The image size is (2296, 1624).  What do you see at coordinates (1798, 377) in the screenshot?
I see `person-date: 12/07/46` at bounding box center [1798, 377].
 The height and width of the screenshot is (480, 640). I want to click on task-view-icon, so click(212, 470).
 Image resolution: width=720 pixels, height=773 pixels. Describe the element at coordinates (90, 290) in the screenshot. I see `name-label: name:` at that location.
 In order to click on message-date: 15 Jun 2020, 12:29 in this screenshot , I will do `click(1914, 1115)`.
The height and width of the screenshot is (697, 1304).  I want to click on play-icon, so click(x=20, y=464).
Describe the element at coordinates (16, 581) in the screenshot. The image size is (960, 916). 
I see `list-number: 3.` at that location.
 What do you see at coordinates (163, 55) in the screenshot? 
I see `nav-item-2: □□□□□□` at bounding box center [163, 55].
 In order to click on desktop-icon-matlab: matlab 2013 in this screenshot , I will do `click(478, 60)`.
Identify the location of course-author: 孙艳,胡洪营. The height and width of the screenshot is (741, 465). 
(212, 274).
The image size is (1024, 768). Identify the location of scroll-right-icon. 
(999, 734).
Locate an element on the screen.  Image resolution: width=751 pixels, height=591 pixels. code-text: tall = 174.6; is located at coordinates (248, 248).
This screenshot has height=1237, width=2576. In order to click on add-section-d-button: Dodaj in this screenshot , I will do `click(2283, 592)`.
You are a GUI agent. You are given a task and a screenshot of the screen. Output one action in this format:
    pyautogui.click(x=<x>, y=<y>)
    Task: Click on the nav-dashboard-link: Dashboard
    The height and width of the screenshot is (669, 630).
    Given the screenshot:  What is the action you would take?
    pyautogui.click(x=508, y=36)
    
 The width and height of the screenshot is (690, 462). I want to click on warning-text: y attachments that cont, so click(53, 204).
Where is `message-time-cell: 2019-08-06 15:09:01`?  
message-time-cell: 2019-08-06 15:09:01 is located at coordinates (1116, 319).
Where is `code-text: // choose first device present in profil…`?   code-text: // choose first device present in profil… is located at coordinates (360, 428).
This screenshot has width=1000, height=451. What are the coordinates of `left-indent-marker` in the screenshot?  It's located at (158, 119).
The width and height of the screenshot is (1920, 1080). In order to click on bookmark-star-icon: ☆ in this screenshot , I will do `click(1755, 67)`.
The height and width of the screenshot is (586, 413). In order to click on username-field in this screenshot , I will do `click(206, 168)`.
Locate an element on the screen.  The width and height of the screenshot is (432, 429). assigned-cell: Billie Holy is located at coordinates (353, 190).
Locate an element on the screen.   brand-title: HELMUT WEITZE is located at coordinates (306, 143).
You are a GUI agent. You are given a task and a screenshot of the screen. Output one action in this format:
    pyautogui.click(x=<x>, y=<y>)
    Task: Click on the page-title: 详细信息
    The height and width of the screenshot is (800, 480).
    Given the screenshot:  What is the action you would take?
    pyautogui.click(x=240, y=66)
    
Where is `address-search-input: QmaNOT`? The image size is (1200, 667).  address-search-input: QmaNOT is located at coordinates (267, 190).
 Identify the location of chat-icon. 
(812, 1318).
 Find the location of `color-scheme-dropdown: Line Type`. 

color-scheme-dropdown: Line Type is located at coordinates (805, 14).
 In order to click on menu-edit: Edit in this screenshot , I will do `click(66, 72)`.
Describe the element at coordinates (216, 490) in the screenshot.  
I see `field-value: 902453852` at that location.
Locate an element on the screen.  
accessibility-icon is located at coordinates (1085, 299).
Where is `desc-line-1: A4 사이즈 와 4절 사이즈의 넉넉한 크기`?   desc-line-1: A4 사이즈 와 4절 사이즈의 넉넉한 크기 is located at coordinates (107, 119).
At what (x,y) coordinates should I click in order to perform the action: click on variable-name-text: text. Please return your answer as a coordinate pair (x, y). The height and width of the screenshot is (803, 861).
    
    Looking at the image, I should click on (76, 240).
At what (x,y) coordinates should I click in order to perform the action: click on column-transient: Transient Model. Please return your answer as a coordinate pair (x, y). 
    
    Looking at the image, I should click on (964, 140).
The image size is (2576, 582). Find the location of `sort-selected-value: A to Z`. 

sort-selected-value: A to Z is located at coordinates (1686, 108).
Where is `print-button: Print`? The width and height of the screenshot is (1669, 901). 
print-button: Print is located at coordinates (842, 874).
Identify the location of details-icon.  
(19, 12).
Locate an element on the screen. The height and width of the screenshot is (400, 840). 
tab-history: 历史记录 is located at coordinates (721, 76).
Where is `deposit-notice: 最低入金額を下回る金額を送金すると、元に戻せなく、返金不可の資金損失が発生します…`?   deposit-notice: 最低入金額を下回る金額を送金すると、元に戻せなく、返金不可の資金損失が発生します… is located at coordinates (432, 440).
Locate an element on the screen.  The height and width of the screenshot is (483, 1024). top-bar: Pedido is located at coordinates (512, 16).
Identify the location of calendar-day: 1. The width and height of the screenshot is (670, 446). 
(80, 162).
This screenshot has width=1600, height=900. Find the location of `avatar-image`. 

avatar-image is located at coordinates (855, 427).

----------

Return the rows from the line with "This screenshot has width=1000, height=451." to the line with "coordinates (306, 143).", both included, reproduced line for line with no changes.

▶ **Written response**
This screenshot has width=1000, height=451. What are the coordinates of `left-indent-marker` in the screenshot?  It's located at (158, 119).
The width and height of the screenshot is (1920, 1080). In order to click on bookmark-star-icon: ☆ in this screenshot , I will do `click(1755, 67)`.
The height and width of the screenshot is (586, 413). In order to click on username-field in this screenshot , I will do `click(206, 168)`.
Locate an element on the screen.  The width and height of the screenshot is (432, 429). assigned-cell: Billie Holy is located at coordinates (353, 190).
Locate an element on the screen.   brand-title: HELMUT WEITZE is located at coordinates (306, 143).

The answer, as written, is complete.